EXTRACT:
Private industry participants have their work cut out for them as they go about the critical work of upholding the letter and spirit of our country’s fair lending laws, Montgomery said. Both private firms and government must work together at times, with private industry willing to serve as partners to government and the government for their part providing “transparency, open dialogue and technology improvements” to make our system work.
As mortgage rates hit a 22-year high and existing homeowners continue to stay in their homes, new single family home sales hit a 17-month high in July, according to HUD and U.S. Census Bureau data.
Last month’s data recorded a seasonally adjusted annual rate of 714,000 new single-family home sales, up 4.4% from the revised June rate of 684,000 and is 31.5% above the July 2022 estimate of 543,000. The median sales price of new houses sold in July 2023 was $436,700 and the average sales price was $513,000. First-time buyers now make up 50% of all buyers, up from 45% in 2022 and 37% in 2021.
Chief economist at the National Association of Realtors, Lawrence Yun, said he expects rates will begin decreasing by the end of the year, citing the Fed’s slowing of its interest rate increases. The Mortgage Bankers Association, said they expect the average 30-year mortgage rate to decrease to 5% by the fourth quarter of next year.

(Dataset items)
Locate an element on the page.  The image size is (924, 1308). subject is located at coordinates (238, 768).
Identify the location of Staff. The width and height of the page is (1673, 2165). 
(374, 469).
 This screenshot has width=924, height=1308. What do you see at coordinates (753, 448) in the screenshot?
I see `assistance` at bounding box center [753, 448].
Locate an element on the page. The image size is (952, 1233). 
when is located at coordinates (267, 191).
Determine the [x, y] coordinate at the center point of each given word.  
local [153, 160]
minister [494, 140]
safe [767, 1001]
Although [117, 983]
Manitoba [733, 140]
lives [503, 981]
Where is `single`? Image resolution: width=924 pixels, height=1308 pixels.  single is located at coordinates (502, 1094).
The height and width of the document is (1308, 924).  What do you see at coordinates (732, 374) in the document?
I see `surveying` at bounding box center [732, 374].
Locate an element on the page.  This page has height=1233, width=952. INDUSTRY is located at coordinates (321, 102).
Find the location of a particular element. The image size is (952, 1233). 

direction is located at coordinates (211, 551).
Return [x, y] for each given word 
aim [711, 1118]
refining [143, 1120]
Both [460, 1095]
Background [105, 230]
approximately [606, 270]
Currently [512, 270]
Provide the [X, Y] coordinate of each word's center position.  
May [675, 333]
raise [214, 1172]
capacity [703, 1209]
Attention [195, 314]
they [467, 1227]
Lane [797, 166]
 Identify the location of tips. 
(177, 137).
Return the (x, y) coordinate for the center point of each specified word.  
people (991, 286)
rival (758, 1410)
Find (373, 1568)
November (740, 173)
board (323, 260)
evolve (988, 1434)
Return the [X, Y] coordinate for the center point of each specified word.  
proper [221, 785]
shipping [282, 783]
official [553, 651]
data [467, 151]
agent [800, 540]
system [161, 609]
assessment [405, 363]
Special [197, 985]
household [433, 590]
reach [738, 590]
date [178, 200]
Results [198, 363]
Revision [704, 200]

WORK TO COMPLETE:
1: Output the passage of the home sales text between "Last month’s data" and "37% in 2021.", inclusive.
2: For each statement, say yes or no as to whether the home sales text agrees with it, and quote the exact words of the text that decide it. (a) July's rate of new single-family home sales was up 4.4% from the revised June rate. (b) First-time buyers now make up 45% of all buyers. (c) The Mortgage Bankers Association expects the average 30-year mortgage rate to fall to 5% by the end of this year.
The records are a separate set of material from the home sales text.

RESPONSES TO THE TASKS:
1:
Last month’s data recorded a seasonally adjusted annual rate of 714,000 new single-family home sales, up 4.4% from the revised June rate of 684,000 and is 31.5% above the July 2022 estimate of 543,000. The median sales price of new houses sold in July 2023 was $436,700 and the average sales price was $513,000. First-time buyers now make up 50% of all buyers, up from 45% in 2022 and 37% in 2021.

2:
(a) Yes: "up 4.4% from the revised June rate of 684,000"
(b) No: "First-time buyers now make up 50% of all buyers"
(c) No: "to decrease to 5% by the fourth quarter of next year"